- Problem to work on
Could you format the listing below as a Markdown table with the columns Row and Line, numbering each line and skipping blank lines and the pictures?

- Available records
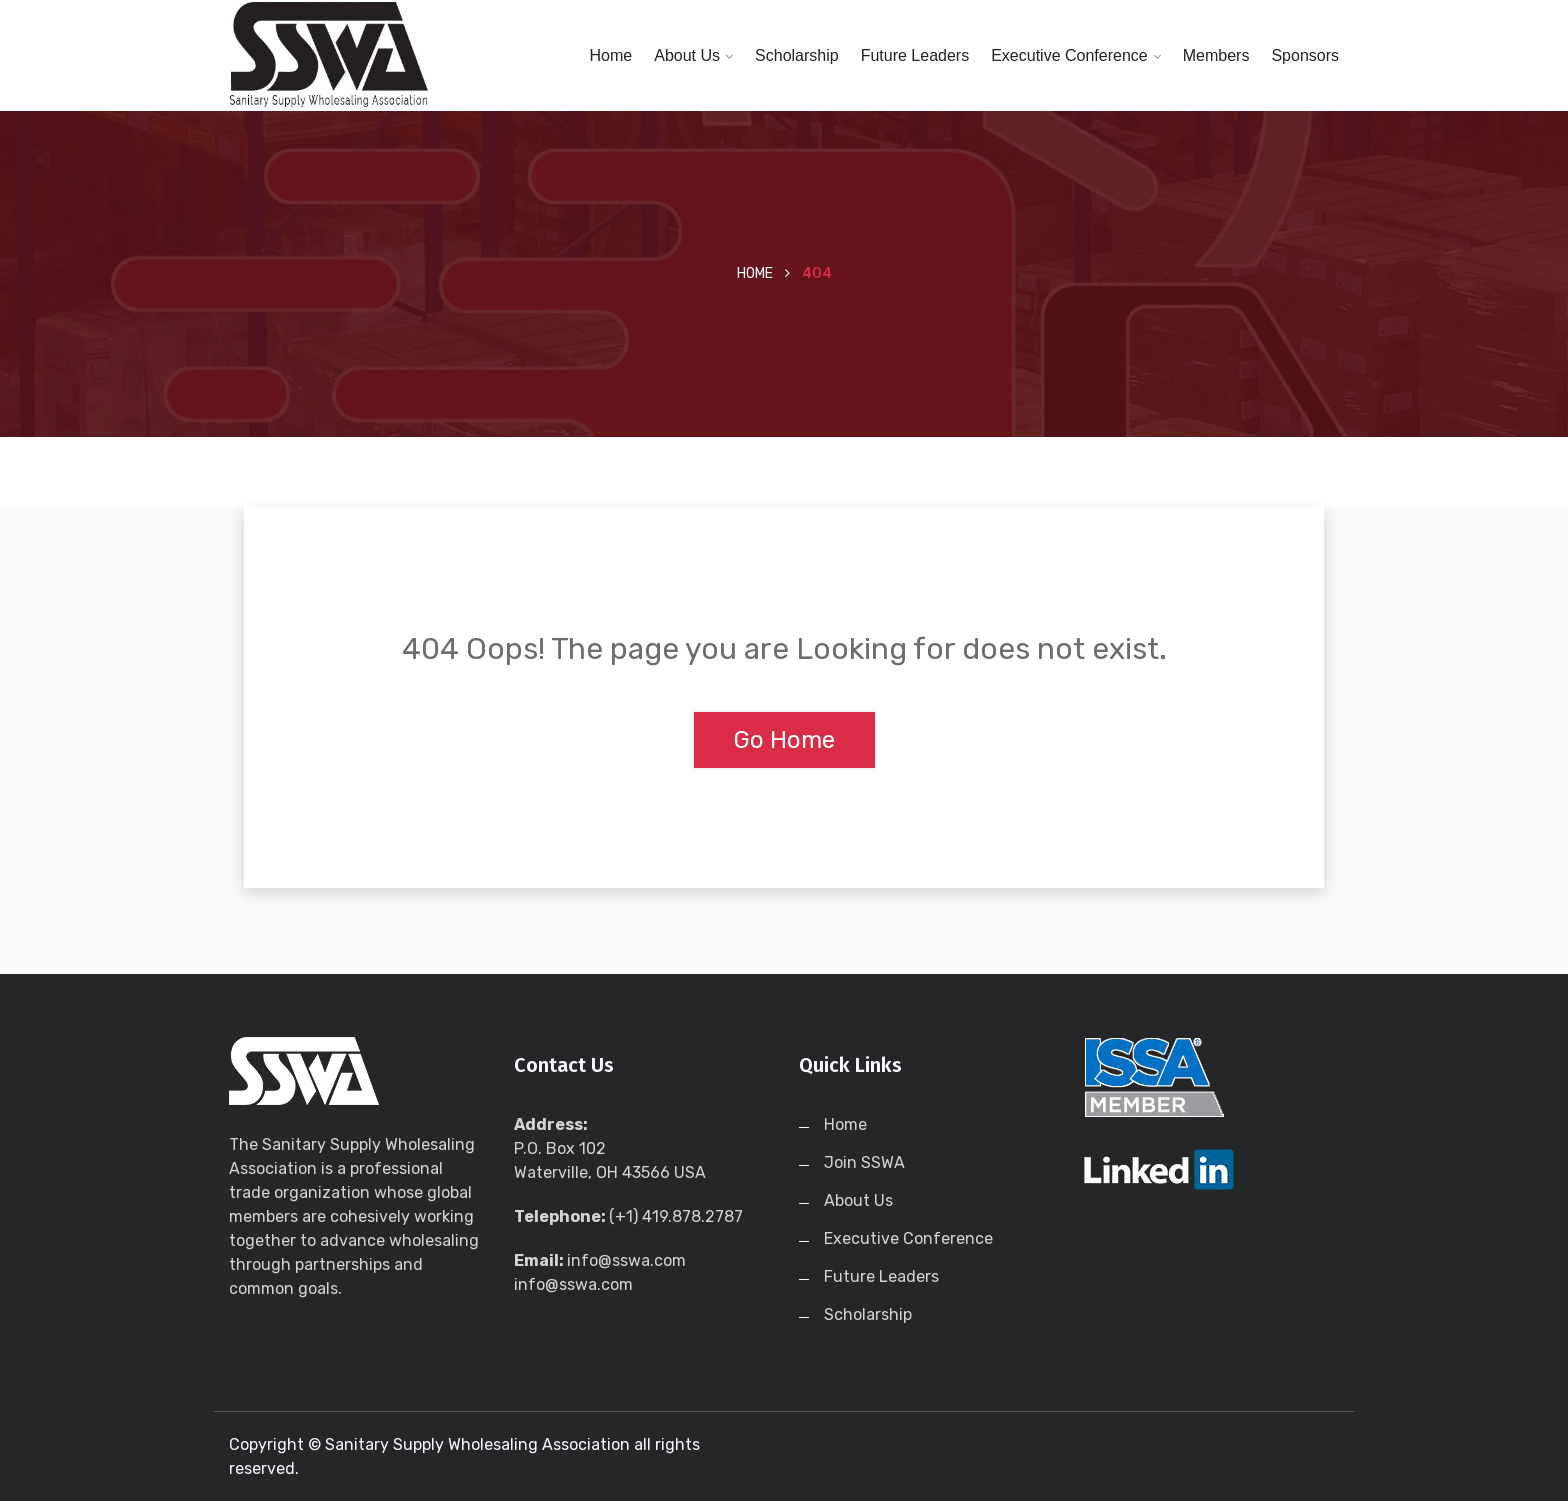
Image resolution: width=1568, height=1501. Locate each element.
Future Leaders (915, 55)
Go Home (784, 740)
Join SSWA (864, 1162)
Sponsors (1305, 55)
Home (611, 55)
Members (1216, 55)
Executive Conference (1069, 55)
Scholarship (797, 55)
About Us (687, 55)
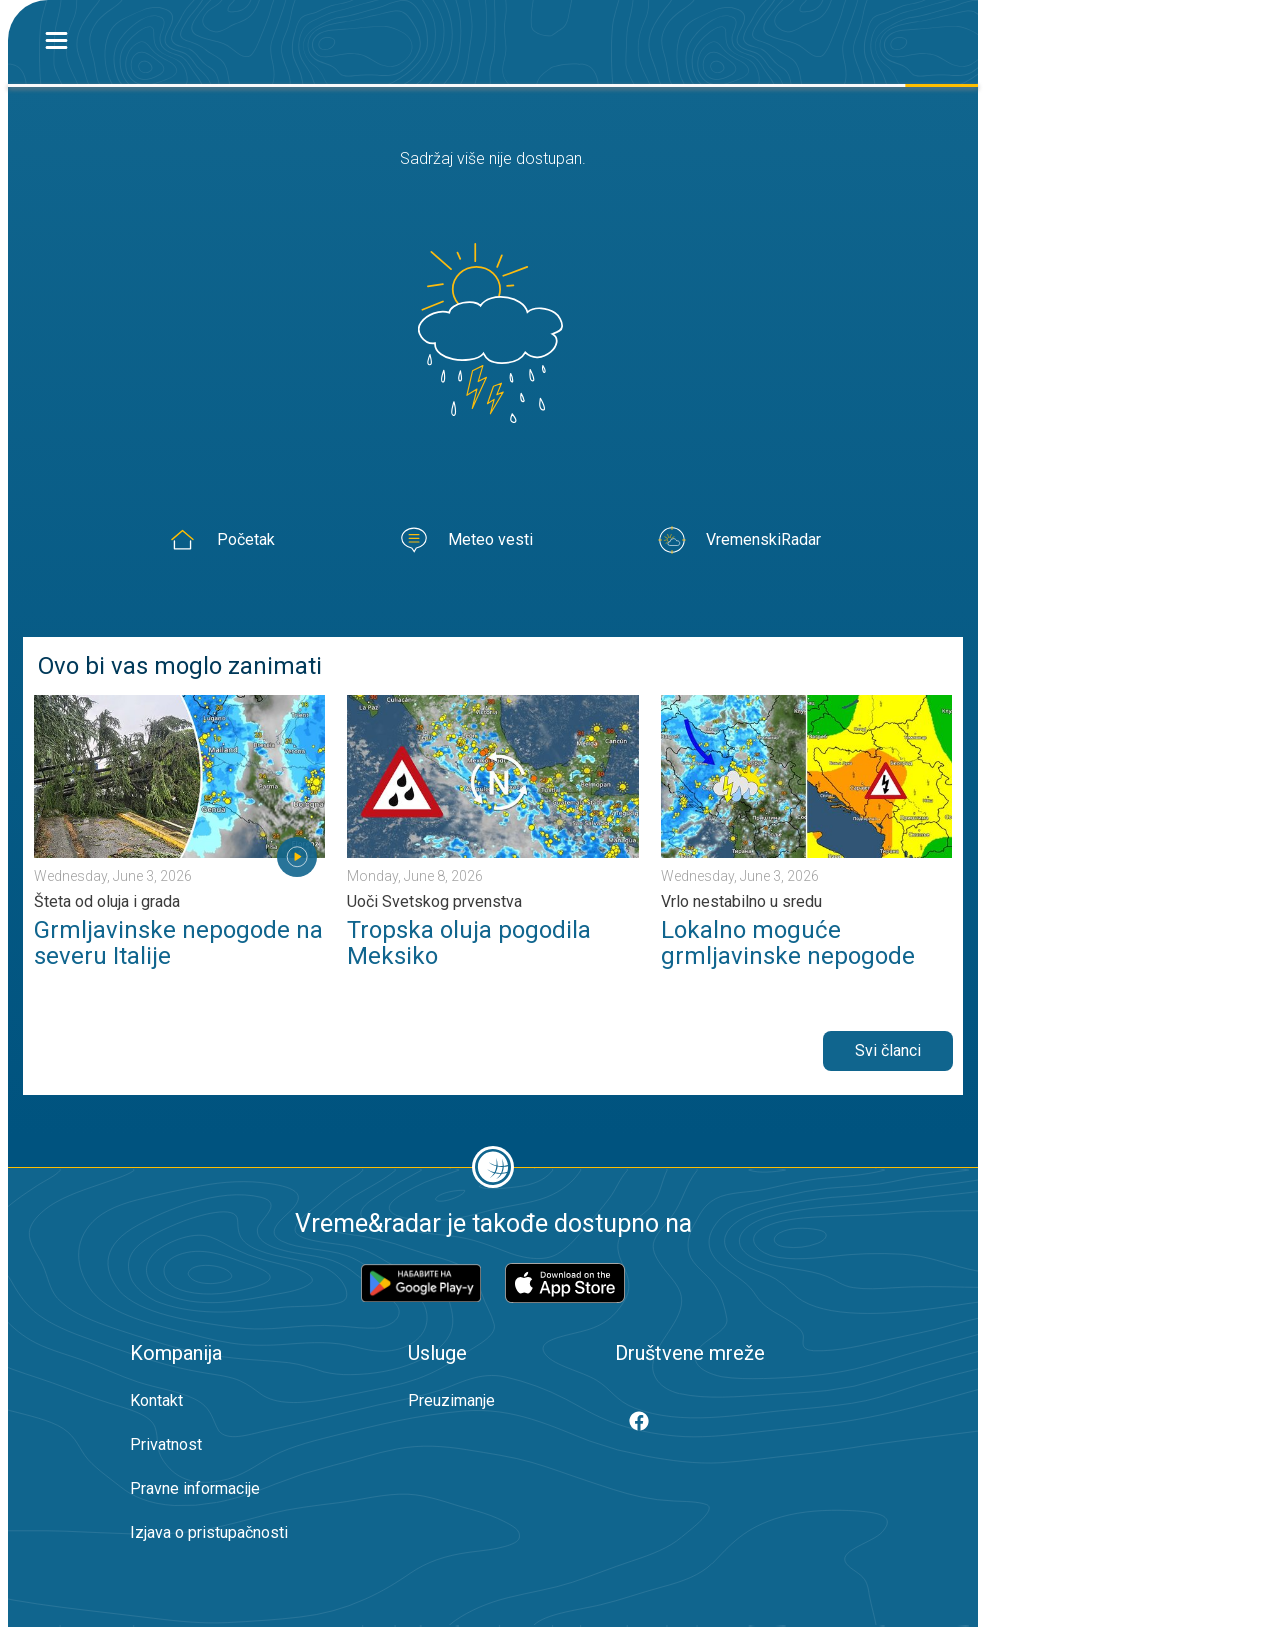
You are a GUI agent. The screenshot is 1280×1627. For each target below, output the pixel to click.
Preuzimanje (451, 1400)
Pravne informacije (195, 1488)
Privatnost (166, 1444)
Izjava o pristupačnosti (209, 1532)
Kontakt (156, 1400)
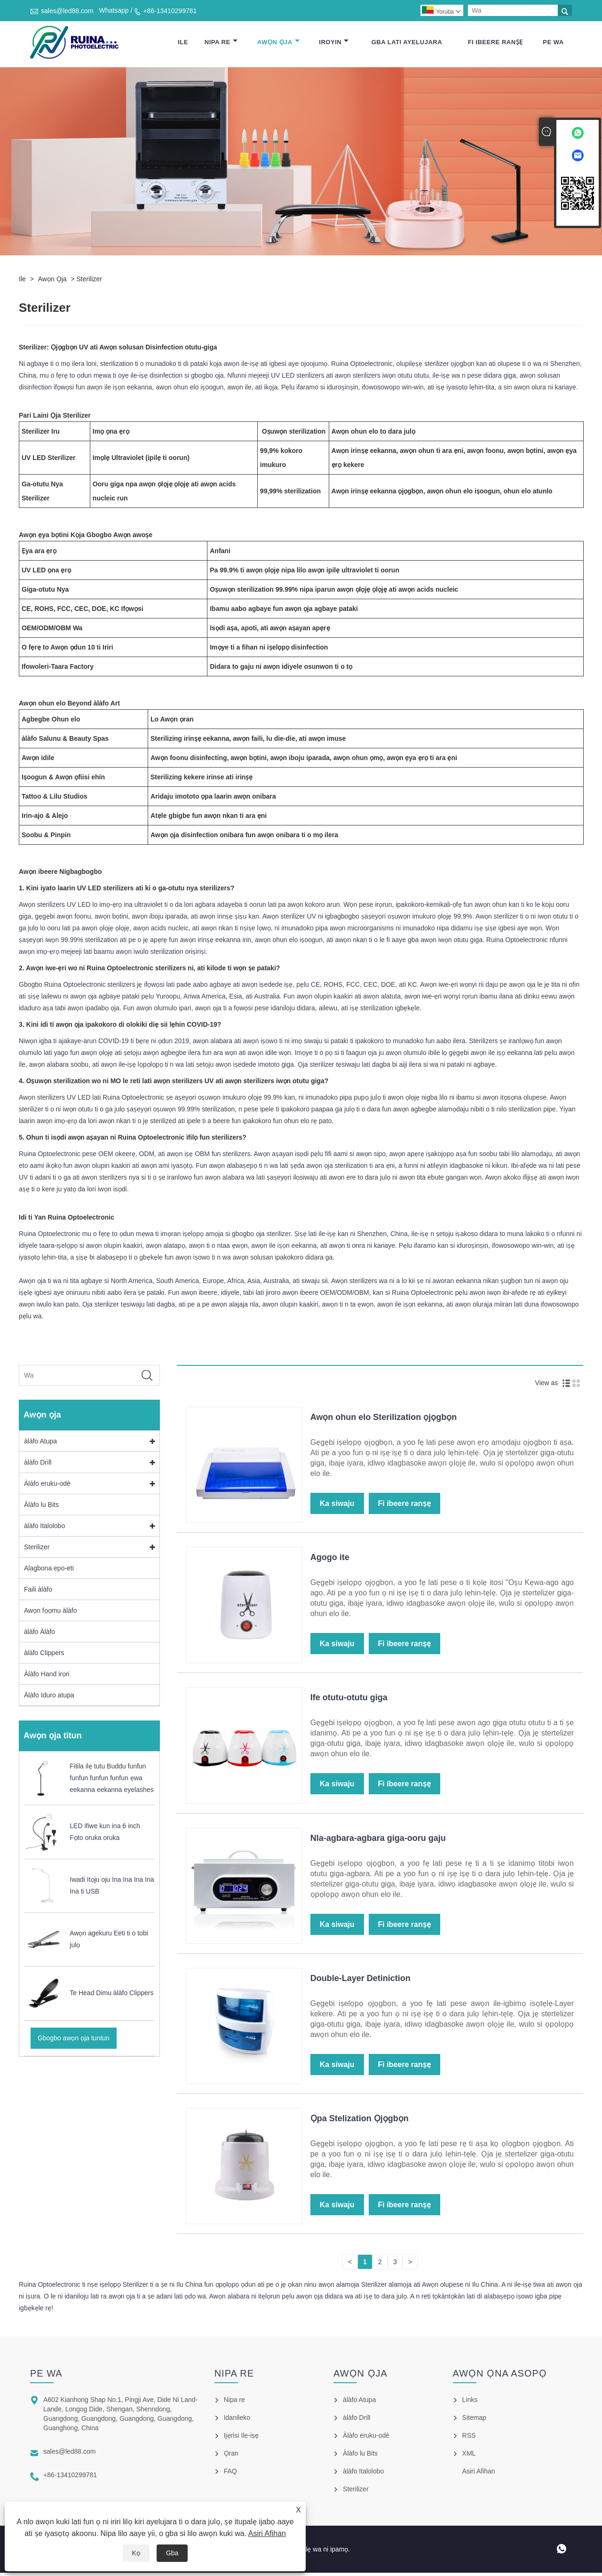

- Exercise solution
| Row | Line |
|---|---|
| 1 | Image resolution: width=1568, height=1501. Locate each element. |
| 2 | Future Leaders (915, 55) |
| 3 | Go Home (784, 740) |
| 4 | Join SSWA (864, 1162) |
| 5 | Sponsors (1305, 55) |
| 6 | Home (611, 55) |
| 7 | Members (1216, 55) |
| 8 | Executive Conference (1069, 55) |
| 9 | Scholarship (797, 55) |
| 10 | About Us (687, 55) |
| 11 | You are a GUI agent. The screenshot is 1280×1627. For each target below, output the pixel to click. |
| 12 | Preuzimanje (451, 1400) |
| 13 | Pravne informacije (195, 1488) |
| 14 | Privatnost (166, 1444) |
| 15 | Izjava o pristupačnosti (209, 1532) |
| 16 | Kontakt (156, 1400) |